In order to survive in the coming decade, banks need to understand what kinds of data they have access to that fintech companies don’t and what kinds of problems they can solve for customers that fintech companies can’t because they don’t have access to that data.
Banks can leverage their large existing customer bases as low-hanging fruit for thinking about which products and services to offer and which they may need to cut back on in order to conserve resources and match fintech companies in how lean they are. This will be one of the only ways banks will be able to compete with fintech companies that are digitally native and are able to provide customers better, more convenient experiences.
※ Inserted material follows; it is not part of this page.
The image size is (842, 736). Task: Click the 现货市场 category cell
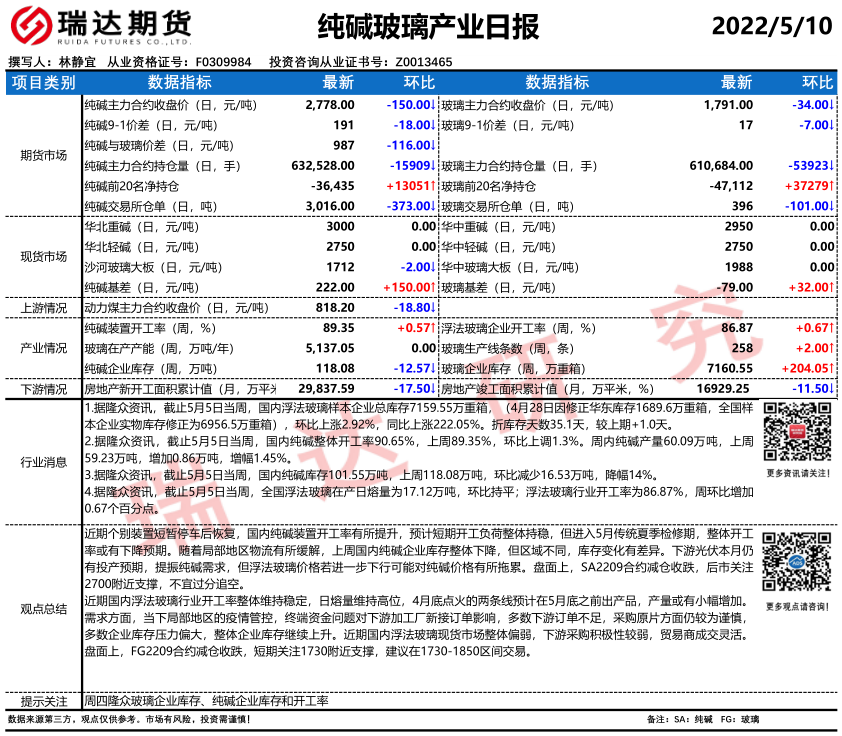43,257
Banks Can Learn From the Startup Ecosystem (and Acquire AI Firms)
Smallwood suggests banking leaders learn about what’s going on in the startup ecosystem for two reasons:
- Generating ideas about what AI capabilities are available
- Scouting potential acquisition targets
Many fintech companies have the advantage of digitally-native AI talent on their leadership teams, but they don’t have the funds nor the lure of stability to onboard more talent quickly. Banks, on the other hand, can buy entire companies, onboarding their AI talent and the products they’ve built in the process.
In doing so, they can iterate on the startup’s algorithms with the piece of mind that their competitors won’t be able to do business with them anymore. In effect, they can buy their competitor’s technology options. They may also be able to beat out less developed fintech startups that might pose a threat to them in a few years if they were able to win market share.
By building their own AI in-house, they can race alongside these fintech startups on the back of the talent of their acquisition target.
That all said, it will be very difficult for banks to retain the talent they acquire past their initial contract periods if they do not first cultivate that culture of innovation throughout their business. AI talent is almost by default more likely to pursue careers at large tech firms known for AI (Google, Amazon, Facebook) because everyone at those companies know how to speak the “language of data science” and respect how important they are to the future of the business.
A data scientist is likely to leave a bank even if the bank offers them more money than they’d get working at Google if the bank fails to put that data scientist to work on valuable projects that matter to the business and fails to surround them with subject-matter experts that can facilitate their work.